IoT-based Patient Fall Detection and Alerting System for Patient Safety

Year : 2024 | Volume : 11 | Issue : 03 | Page : 9 14
    By

    Sruthi S Madhavan,

  • Hamsavarthan,

  • Ragul V,

  • Thangavel M,

  1. Assistant Professor, Department of Artificial Intelligence and Data Science, Nehru Institute of Engineering and Technology, Anna University, Coimbatore, Tamil Nadu, India
  2. Student, Department of Artificial Intelligence and Data Science, Nehru Institute of Engineering and Technology, Anna University, Coimbatore, Tamil Nadu, India
  3. Student, Department of Artificial Intelligence and Data Science, Nehru Institute of Engineering and Technology, Anna University, Coimbatore, Tamil Nadu, India
  4. Student, Department of Artificial Intelligence and Data Science, Nehru Institute of Engineering and Technology, Anna University, Coimbatore, Tamil Nadu, India

Abstract

This paper presents an Internet of Things (IoT) based patient fall detection and alerting system designed to enhance patient safety in healthcare settings.

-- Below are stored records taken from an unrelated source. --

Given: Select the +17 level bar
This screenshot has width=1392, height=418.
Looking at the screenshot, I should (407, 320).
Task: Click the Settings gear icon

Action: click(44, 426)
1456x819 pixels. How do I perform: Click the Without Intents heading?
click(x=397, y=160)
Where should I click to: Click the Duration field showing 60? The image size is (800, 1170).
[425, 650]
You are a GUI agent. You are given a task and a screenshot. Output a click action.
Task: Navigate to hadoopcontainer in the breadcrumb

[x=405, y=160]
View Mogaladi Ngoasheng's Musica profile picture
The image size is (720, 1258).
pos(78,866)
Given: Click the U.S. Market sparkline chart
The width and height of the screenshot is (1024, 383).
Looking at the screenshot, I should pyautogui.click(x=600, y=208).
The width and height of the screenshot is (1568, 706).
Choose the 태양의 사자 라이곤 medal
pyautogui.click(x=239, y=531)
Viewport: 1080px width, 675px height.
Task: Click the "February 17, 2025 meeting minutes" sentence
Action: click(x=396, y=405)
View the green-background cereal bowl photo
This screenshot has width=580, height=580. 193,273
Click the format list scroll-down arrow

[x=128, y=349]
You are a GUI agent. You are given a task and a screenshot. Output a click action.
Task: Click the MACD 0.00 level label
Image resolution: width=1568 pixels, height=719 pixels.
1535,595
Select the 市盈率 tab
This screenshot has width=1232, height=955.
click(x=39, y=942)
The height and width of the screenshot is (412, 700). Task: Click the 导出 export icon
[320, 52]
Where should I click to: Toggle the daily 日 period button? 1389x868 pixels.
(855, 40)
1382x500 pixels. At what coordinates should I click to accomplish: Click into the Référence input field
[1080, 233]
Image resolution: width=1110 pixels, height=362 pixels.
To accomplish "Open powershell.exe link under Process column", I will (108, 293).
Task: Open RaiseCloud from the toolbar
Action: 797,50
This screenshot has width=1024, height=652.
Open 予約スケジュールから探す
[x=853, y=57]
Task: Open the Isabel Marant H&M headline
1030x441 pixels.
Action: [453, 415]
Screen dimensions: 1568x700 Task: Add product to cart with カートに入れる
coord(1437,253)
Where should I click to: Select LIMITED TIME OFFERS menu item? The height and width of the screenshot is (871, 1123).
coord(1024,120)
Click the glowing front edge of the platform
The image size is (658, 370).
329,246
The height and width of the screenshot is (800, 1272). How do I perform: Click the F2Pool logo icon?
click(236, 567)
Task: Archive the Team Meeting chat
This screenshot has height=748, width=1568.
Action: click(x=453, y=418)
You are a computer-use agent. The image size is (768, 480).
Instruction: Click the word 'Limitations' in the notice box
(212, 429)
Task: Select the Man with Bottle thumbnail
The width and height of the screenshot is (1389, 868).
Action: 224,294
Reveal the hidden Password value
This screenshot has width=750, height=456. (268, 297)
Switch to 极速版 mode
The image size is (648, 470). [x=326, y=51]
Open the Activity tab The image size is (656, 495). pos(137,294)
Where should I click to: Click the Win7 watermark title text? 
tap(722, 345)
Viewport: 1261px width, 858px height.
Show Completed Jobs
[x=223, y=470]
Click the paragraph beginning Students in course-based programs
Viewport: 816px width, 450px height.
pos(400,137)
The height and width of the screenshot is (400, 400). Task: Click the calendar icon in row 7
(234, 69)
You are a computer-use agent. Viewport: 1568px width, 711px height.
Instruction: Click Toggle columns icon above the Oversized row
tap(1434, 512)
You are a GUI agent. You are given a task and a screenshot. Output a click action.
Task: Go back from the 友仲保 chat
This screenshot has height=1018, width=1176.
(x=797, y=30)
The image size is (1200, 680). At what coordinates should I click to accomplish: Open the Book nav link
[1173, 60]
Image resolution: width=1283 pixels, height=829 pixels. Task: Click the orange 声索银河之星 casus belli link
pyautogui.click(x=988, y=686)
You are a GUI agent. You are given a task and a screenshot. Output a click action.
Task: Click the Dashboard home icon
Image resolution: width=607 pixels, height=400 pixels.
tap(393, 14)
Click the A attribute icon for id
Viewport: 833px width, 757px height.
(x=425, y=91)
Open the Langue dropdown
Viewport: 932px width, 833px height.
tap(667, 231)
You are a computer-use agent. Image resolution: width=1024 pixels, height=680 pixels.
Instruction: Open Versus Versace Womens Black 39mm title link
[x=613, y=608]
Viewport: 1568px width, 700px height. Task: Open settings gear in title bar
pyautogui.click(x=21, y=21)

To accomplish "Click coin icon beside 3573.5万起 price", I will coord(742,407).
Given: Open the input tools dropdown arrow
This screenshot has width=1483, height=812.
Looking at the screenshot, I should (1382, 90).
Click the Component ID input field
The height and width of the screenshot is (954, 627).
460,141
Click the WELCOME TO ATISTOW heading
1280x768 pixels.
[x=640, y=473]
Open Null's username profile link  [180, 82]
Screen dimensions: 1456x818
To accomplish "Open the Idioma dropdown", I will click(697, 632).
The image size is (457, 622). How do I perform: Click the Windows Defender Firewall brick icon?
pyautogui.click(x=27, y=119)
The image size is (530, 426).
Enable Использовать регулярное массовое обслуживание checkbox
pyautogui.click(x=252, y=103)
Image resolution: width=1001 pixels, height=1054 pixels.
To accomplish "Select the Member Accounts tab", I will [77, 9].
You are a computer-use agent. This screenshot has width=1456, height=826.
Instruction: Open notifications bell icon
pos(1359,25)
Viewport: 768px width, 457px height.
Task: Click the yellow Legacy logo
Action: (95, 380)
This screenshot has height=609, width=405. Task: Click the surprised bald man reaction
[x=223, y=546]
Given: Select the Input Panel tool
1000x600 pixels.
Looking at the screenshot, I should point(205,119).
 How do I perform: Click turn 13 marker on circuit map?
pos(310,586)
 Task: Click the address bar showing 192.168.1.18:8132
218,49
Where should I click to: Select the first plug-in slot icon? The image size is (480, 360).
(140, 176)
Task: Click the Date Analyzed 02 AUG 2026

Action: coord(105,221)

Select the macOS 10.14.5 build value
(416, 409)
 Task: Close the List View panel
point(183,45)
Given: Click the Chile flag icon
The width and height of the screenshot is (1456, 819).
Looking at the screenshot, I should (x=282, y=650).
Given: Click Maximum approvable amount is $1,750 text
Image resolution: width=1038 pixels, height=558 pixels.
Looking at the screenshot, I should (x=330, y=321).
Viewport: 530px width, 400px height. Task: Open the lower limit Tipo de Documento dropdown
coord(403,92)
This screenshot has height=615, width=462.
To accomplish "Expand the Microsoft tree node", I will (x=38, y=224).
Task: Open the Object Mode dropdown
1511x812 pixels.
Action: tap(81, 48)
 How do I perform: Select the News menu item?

Falls among patients, especially in hospitals or care facilities, can lead to severe injuries and complications. The proposed system utilizes wearable sensors integrated with IoT technology to continuously monitor the movements and activities of patients. Machine learning algorithms are employed to analyze sensor data in real time, enabling the system to accurately detect fall events. Upon detection of a fall, the system triggers immediate alerts to healthcare providers or caregivers, facilitating prompt intervention and reducing response time. Through its proactive approach, the IoT-based system aims to mitigate the risks associated with patient falls, thereby enhancing overall patient safety and well-being in healthcare environments. Since deep learning and machine learning tend to be used interchangeably, it is worth noting the nuances between the two. Machine learning, deep learning, and neural networks are all sub-fields of artificial intelligence. However, neural networks are a sub-field of machine learning, and deep learning is a sub-field of neural networks.

Keywords: IoT, Internet of Things, patient safety, fall detection, wearable sensors, healthcare, machine learning, real-time monitoring, alerting system, caregiver intervention.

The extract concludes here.